Builds a designTreatmentsC
treatment plan and a data frame prepared
from dframe
that is "cross" in the sense each row is treated using a treatment
plan built from a subset of dframe disjoint from the given row.
The goal is to try to and supply a method of breaking nested model bias other than splitting
into calibration, training, test sets.
mkCrossFrameCExperiment( dframe, varlist, outcomename, outcometarget, ..., weights = c(), minFraction = 0.02, smFactor = 0, rareCount = 0, rareSig = 1, collarProb = 0, codeRestriction = NULL, customCoders = NULL, scale = FALSE, doCollar = FALSE, splitFunction = NULL, ncross = 3, forceSplit = FALSE, catScaling = TRUE, verbose = TRUE, parallelCluster = NULL, use_parallel = TRUE, missingness_imputation = NULL, imputation_map = NULL )

__PROVIDED DATA__
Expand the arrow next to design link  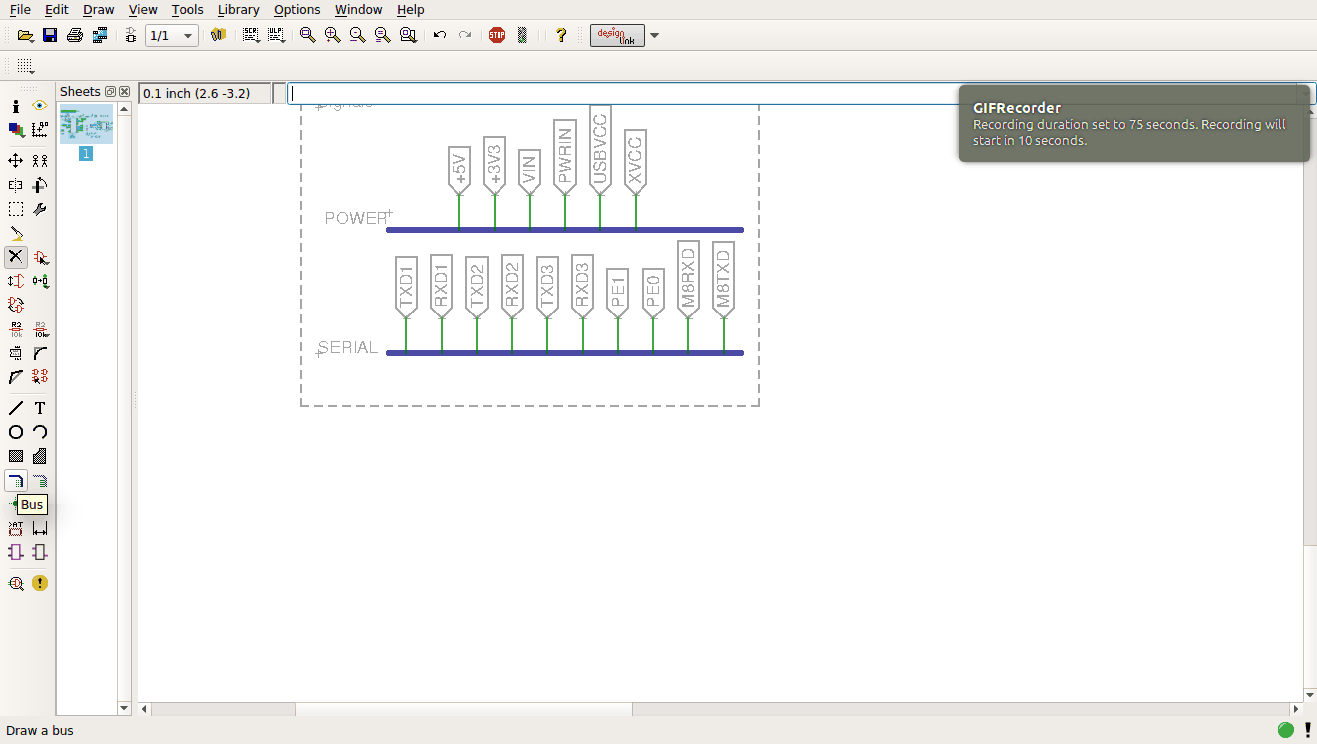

__PARTS OF THE EXERCISE__
A – In the function documentation, what default value is given for the ncross argument?
B – Retype the function documentation from "Builds a designTreatmentsC" up to and including "the given row.".
The listing comes from a separate source and has no connection to the function documentation.

__FULL SOLUTIONS__
A – 3

B –
Builds a designTreatmentsC
treatment plan and a data frame prepared
from dframe
that is "cross" in the sense each row is treated using a treatment
plan built from a subset of dframe disjoint from the given row.